Exercise requirements:
Repeat the whole listing exactly as written.

+-------+

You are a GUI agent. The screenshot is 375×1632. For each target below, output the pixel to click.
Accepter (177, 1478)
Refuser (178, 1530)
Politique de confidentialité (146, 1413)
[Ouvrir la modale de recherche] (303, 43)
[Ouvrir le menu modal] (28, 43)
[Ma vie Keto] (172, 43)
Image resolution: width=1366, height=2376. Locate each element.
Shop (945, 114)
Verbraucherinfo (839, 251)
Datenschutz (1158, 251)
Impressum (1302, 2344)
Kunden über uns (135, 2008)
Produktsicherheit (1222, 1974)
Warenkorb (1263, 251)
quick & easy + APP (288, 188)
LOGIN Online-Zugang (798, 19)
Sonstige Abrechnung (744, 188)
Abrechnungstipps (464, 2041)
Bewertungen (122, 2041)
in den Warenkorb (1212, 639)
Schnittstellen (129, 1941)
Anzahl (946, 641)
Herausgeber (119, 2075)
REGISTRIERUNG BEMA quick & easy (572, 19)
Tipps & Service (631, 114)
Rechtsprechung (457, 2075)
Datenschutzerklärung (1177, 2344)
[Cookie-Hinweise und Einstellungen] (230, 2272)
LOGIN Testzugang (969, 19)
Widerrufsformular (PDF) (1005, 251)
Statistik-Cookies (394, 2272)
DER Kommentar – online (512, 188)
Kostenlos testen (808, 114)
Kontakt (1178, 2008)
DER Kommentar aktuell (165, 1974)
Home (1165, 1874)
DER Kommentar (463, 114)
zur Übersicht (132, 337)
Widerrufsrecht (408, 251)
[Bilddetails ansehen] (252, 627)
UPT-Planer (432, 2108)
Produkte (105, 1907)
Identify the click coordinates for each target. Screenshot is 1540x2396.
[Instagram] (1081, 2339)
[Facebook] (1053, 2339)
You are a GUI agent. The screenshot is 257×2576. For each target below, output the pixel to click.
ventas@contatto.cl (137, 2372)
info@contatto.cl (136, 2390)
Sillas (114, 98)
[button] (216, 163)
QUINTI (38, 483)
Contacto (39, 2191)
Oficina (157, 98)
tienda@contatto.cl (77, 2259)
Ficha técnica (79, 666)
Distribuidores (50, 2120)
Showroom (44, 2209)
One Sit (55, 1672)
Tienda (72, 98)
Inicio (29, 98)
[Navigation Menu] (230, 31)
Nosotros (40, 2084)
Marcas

+-------+

Output below:
You are a GUI agent. The screenshot is 375×1632. For each target below, output the pixel to click.
Accepter (177, 1478)
Refuser (178, 1530)
Politique de confidentialité (146, 1413)
[Ouvrir la modale de recherche] (303, 43)
[Ouvrir le menu modal] (28, 43)
[Ma vie Keto] (172, 43)
Image resolution: width=1366, height=2376. Locate each element.
Shop (945, 114)
Verbraucherinfo (839, 251)
Datenschutz (1158, 251)
Impressum (1302, 2344)
Kunden über uns (135, 2008)
Produktsicherheit (1222, 1974)
Warenkorb (1263, 251)
quick & easy + APP (288, 188)
LOGIN Online-Zugang (798, 19)
Sonstige Abrechnung (744, 188)
Abrechnungstipps (464, 2041)
Bewertungen (122, 2041)
in den Warenkorb (1212, 639)
Schnittstellen (129, 1941)
Anzahl (946, 641)
Herausgeber (119, 2075)
REGISTRIERUNG BEMA quick & easy (572, 19)
Tipps & Service (631, 114)
Rechtsprechung (457, 2075)
Datenschutzerklärung (1177, 2344)
[Cookie-Hinweise und Einstellungen] (230, 2272)
LOGIN Testzugang (969, 19)
Widerrufsformular (PDF) (1005, 251)
Statistik-Cookies (394, 2272)
DER Kommentar – online (512, 188)
Kostenlos testen (808, 114)
Kontakt (1178, 2008)
DER Kommentar aktuell (165, 1974)
Home (1165, 1874)
DER Kommentar (463, 114)
zur Übersicht (132, 337)
Widerrufsrecht (408, 251)
[Bilddetails ansehen] (252, 627)
UPT-Planer (432, 2108)
Produkte (105, 1907)
Identify the click coordinates for each target. Screenshot is 1540x2396.
[Instagram] (1081, 2339)
[Facebook] (1053, 2339)
You are a GUI agent. The screenshot is 257×2576. For each target below, output the pixel to click.
ventas@contatto.cl (137, 2372)
info@contatto.cl (136, 2390)
Sillas (114, 98)
[button] (216, 163)
QUINTI (38, 483)
Contacto (39, 2191)
Oficina (157, 98)
tienda@contatto.cl (77, 2259)
Ficha técnica (79, 666)
Distribuidores (50, 2120)
Showroom (44, 2209)
One Sit (55, 1672)
Tienda (72, 98)
Inicio (29, 98)
[Navigation Menu] (230, 31)
Nosotros (40, 2084)
Marcas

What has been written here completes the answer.